04/11/11 - Multi-Parameter Apoptosis Assay Kit

Phenotypic characterization of different cell death parameters at a single-cell level

Multi-Parameter Apoptosis Assay Kit employs FITC-conjugated Annexin V as a probe for phosphatidylserine on the outer membrane of apoptotic cells, TMRE as a probe for mitochondrial membrane potential, 7-AAD as an indicator of membrane permeability/cell viability, and Hoechst Dye to demonstrate nuclear morphology.

The kit allows phenotypic characterization of different cell death parameters at a single-cell level.

The assay can be adapted to high content screening with appropriate equipment. The reagents provided in the kit are sufficient to run 100 samples when using flow cytometry, or 500 samples when using a 96-well plate format.

Multi-parameter with KA1335

 Immunofluorescence

Staurosporine induces apoptosis in Jurkat cells, as measured by

• nuclear morphology,
• a decrease in mitochondrial membrane potential, and
• an increase of Annexin V FITC positive cells.
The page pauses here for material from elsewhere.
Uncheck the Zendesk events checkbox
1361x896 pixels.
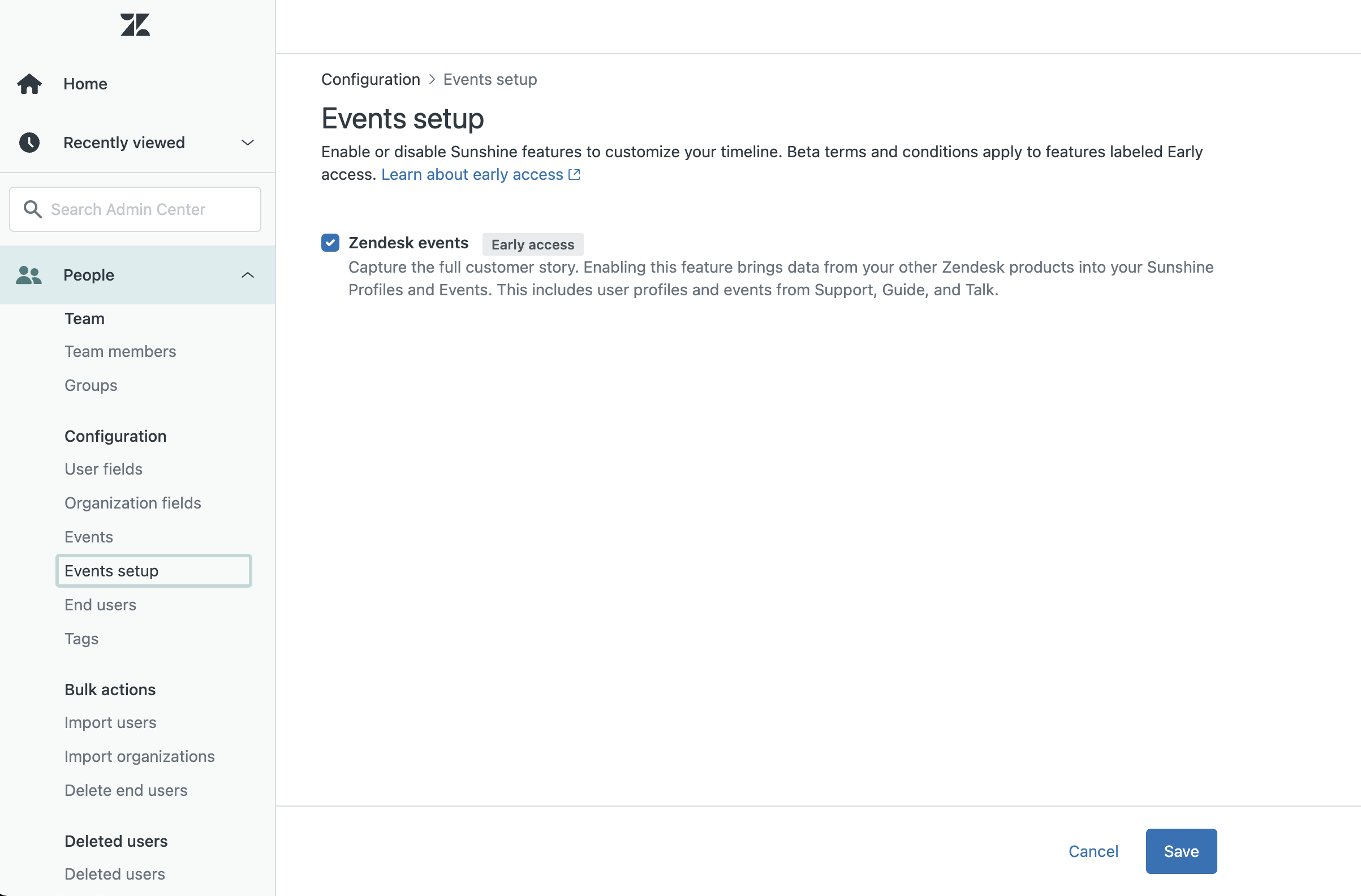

Panels A-C show same field of cells from the control group / Panels D-F show the same field of cells from the staurosporine-treated group

Hoechst staining shows that most control cells have round and intact nuclei (Panel A) whereas staurosporine-treated cells mostly have condensed and fragmented nuclei (Panel D).

TMRE staining reveals that most control cells have undisrupted mitochondrial membrane potential (Panel B) whereas staurosporine-treated cells mostly have diminished membrane potential and were not stained (Panel E).

Most control cells are Annexin V negative (Panel C) whereas cells treated with staurosporine are mostly Annexin V positive (Panel F), indicating cells are undergoing apoptosis.